If a line of the data below holds the string "Προσθήκη", copy it.

++++ Records for the task

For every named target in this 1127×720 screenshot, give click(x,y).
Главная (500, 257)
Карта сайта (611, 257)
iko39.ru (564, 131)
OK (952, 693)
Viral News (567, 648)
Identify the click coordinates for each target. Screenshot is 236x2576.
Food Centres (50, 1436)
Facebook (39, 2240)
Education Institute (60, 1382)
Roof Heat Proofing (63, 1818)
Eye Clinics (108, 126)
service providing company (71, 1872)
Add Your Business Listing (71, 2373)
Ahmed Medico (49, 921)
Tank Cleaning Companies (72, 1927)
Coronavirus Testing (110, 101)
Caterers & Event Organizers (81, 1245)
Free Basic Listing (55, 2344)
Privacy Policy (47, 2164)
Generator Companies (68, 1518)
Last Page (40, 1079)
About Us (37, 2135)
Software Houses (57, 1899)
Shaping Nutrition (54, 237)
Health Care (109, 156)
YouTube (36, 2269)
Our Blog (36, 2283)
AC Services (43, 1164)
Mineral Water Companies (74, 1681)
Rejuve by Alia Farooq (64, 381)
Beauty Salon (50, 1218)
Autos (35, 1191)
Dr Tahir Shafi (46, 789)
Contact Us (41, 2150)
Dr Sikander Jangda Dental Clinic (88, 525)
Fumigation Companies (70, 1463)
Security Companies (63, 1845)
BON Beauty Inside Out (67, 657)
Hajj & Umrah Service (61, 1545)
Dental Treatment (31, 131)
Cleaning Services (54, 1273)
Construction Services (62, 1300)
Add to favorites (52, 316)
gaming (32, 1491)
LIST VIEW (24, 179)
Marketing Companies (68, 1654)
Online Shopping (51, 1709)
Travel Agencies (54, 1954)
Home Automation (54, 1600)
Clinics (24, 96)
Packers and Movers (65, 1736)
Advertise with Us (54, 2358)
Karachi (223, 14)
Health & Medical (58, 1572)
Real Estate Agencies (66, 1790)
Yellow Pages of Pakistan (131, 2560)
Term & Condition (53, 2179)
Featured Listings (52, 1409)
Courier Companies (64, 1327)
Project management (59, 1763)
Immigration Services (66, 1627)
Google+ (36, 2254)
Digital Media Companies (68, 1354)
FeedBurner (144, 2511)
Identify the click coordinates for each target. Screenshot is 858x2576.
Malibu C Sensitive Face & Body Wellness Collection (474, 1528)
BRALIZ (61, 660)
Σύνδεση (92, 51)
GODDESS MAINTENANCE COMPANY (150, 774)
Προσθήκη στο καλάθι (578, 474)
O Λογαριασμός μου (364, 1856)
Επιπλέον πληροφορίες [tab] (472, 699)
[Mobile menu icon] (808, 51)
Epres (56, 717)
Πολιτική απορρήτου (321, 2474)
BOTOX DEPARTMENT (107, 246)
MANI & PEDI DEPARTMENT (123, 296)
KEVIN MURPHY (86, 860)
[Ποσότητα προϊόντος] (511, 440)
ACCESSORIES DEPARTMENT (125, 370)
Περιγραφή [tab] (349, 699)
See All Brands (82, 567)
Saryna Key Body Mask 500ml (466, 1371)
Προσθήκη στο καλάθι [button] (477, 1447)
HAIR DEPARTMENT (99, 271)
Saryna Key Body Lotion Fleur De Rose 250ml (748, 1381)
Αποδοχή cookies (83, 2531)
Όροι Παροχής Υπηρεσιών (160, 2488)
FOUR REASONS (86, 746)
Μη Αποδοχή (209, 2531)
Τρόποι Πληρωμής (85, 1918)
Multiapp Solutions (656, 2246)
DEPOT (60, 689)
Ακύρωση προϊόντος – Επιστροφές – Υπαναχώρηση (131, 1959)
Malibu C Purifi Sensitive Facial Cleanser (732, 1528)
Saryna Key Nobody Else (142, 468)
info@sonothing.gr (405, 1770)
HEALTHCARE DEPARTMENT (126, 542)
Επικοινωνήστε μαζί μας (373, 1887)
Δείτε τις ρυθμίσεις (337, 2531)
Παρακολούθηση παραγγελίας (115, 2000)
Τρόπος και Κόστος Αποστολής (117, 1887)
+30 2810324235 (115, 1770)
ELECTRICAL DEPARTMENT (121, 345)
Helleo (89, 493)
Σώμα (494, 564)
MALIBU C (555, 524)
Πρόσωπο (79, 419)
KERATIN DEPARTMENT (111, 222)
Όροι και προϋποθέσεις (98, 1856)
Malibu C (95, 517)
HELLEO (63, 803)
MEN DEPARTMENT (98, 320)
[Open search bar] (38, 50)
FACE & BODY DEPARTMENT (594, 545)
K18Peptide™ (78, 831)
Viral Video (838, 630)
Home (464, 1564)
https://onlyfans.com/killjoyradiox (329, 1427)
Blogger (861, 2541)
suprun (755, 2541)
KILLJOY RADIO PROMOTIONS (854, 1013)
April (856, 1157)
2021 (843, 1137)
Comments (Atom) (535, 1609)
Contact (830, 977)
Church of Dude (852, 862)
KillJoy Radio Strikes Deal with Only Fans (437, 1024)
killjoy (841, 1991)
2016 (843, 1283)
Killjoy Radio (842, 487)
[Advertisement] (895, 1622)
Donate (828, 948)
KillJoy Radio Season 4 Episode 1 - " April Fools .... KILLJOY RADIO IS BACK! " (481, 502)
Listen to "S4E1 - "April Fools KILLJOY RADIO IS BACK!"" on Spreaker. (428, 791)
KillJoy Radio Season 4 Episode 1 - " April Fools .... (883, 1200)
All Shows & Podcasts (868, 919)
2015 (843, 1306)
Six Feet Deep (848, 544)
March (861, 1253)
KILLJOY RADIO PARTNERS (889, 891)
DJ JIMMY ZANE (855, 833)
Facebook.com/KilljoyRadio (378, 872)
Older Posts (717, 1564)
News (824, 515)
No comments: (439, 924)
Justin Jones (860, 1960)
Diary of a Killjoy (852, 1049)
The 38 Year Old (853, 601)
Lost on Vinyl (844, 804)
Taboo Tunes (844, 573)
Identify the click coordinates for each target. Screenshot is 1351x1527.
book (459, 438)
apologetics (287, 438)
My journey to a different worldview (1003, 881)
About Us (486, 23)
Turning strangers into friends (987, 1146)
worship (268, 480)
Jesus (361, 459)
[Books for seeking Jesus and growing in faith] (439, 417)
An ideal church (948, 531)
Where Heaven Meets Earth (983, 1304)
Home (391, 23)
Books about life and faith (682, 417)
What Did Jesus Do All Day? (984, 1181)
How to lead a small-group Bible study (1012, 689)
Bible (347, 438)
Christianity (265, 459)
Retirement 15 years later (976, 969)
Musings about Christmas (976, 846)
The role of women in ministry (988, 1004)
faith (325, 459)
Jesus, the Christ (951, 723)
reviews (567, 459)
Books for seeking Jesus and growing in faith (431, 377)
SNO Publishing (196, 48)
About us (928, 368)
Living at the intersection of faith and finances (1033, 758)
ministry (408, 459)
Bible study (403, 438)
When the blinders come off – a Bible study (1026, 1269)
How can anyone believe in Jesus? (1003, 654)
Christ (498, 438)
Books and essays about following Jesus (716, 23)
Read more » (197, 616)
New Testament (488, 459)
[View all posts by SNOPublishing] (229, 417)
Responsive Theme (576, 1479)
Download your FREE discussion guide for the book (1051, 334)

++++++++

» Answer area:
Προσθήκη στο καλάθι (578, 474)
Προσθήκη στο καλάθι [button] (477, 1447)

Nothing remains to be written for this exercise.